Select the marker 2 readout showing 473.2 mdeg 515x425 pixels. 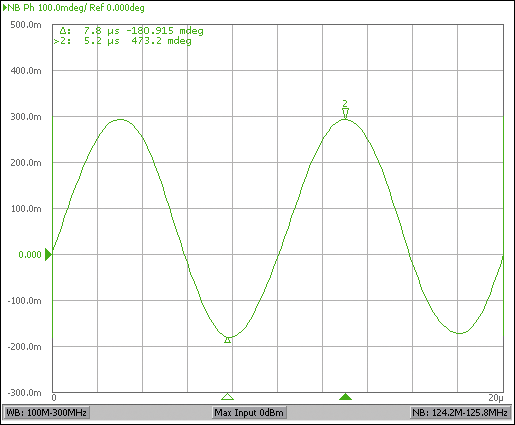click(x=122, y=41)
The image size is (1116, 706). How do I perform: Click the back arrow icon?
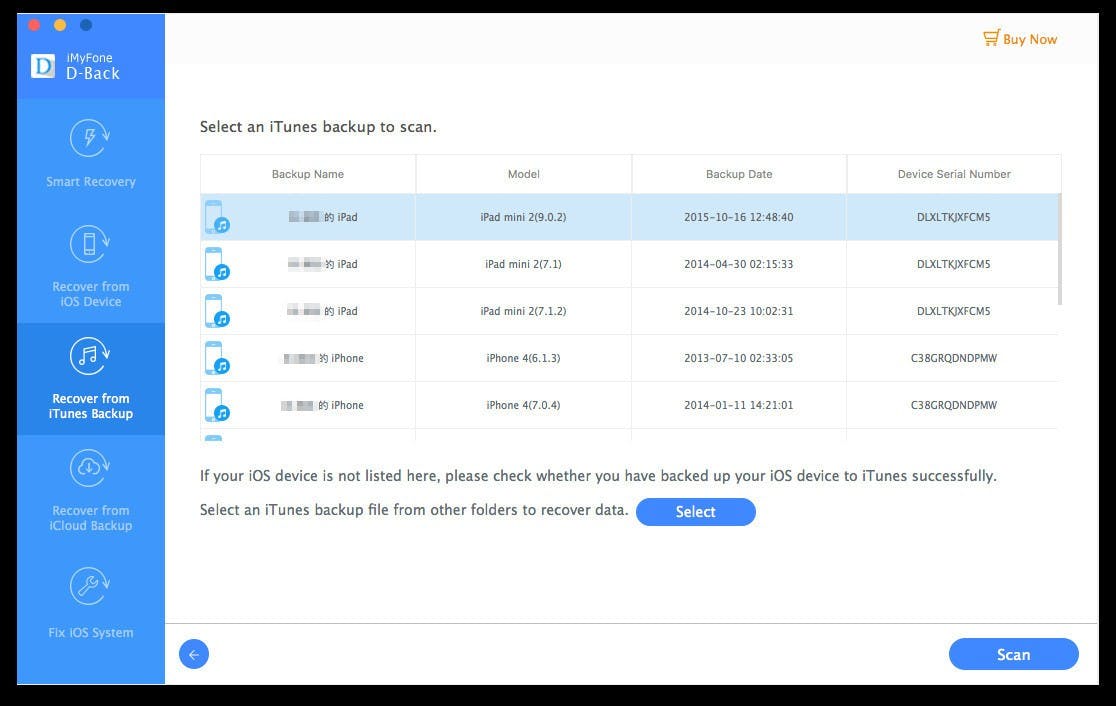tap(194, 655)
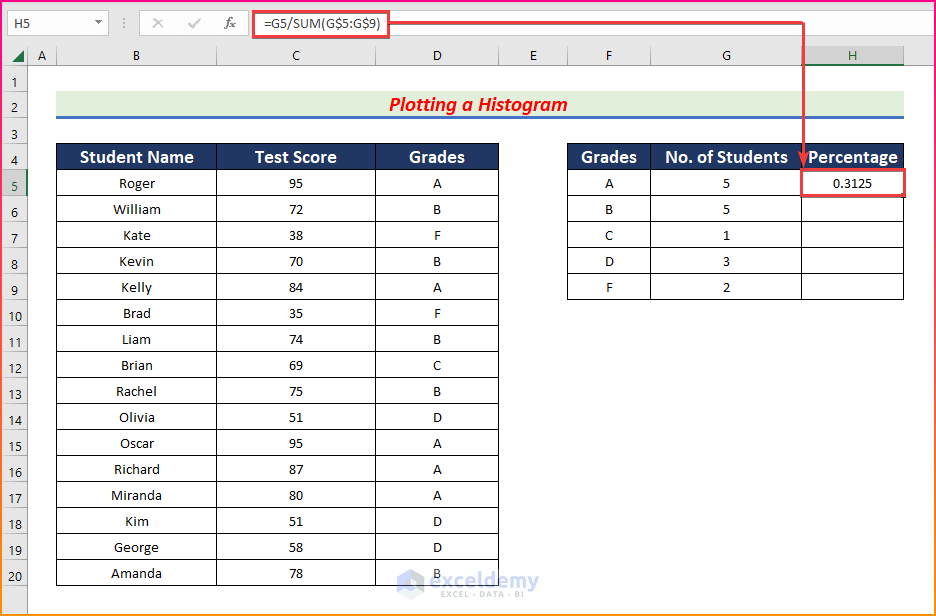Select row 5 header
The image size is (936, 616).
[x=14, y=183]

# # # #

About this exercise — Copy nothing but the lines above from the one with "The image size is (1116, 706)." through the end of the material, word for word, and drop the pictures.

Reply to the exercise —
The image size is (1116, 706). How do I perform: Click the back arrow icon?
tap(194, 655)
Select row 5 header
The image size is (936, 616).
[x=14, y=183]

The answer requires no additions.